Clonal analysis of murine graft-vs-host disease. I. Phenotypic and functional analysis of T lymphocyte clones.

Abstract

Abstract Acute and chronic graft-vs-host disease (GVHD) due to non-MHC histocompatibility differences differ histopathologically. Acute GVHD is characterized by the cytotoxic destruction of recipient tissues, whereas chronic GVHD is characterized by increased collagen deposition. In an attempt to determine if acute and chronic GVHD represent two phases of the same pathophysiologic process or two distinct processes, the T lymphocytes from the C57BL/6 (B6) recipients of LP spleen cells (non-H-2 GVHD) have been cloned and compared to clones from immune mice (LP anti-B6). Acute GVHD (G) clones were established on day 10-14 posttransplant and chronic GVHD (CG) clones on day 50 from animals with clinical chronic GVHD. Immune (I) clones were established 10 to 14 days after immunization. All I clones exhibited B6-specific blastogenesis and cytotoxicity and had a Thy-1.2+, Lyt-2.2+, L3T4- phenotype. All CG clones were noncytotoxic, had I-Ab-specific blastogenesis, and had a Thy-1.2+, Lyt-2.2-, L3T4+ phenotype. The acute GVHD (G) clones were heterogeneous. Fourteen of 23 clones exhibited B6-specific blastogenesis and had a Lyt-2.2+, L3T4- phenotype (B6-G clones). Seven of 9 B6-G clones were cytotoxic for B6 targets. Nine of 23 G clones exhibited I-Ab-specific blastogenesis, and all but one clone had a Lyt-2.2-, L3T4+ phenotype as the did CG clones.

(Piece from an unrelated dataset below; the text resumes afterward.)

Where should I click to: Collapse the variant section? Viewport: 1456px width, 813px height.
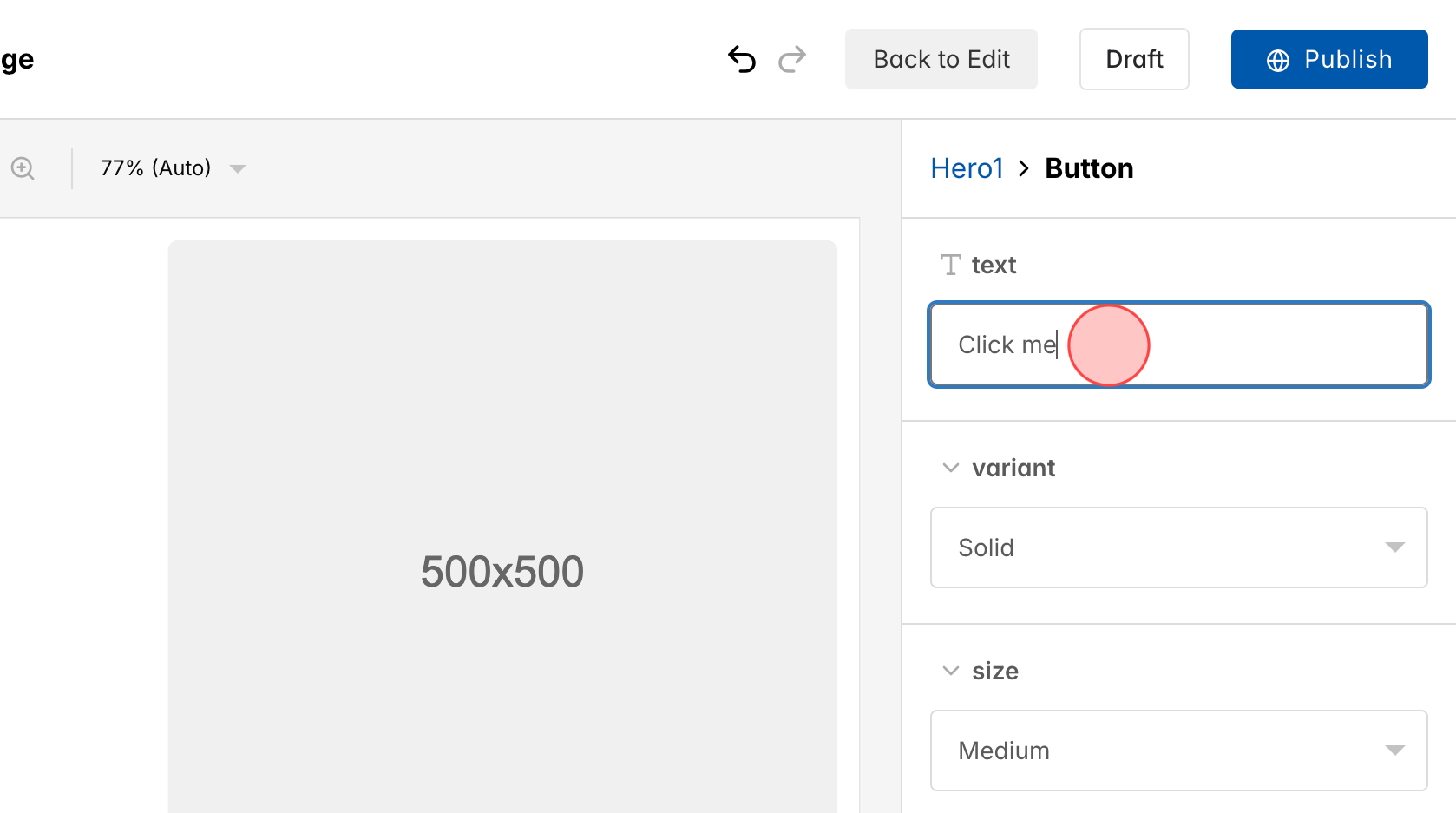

Thus, the principal clonogenic T lymphocytes from mice with acute and chronic GVHD differ in terms of 1) their antigenic specificity, 2) their cytotoxic capacity, and 3) their surface phenotype. The presence of I-Ab-specific T lymphocytes with a phenotype identical to CG clones early after transplantation suggests that the immunologic events that result in chronic GVHD begin soon after transplantation. These results indicate that acute GVHD is due primarily to recipient-specific cytotoxic donor T lymphocytes, whereas chronic GVHD is due to autoreactive helper T lymphocytes.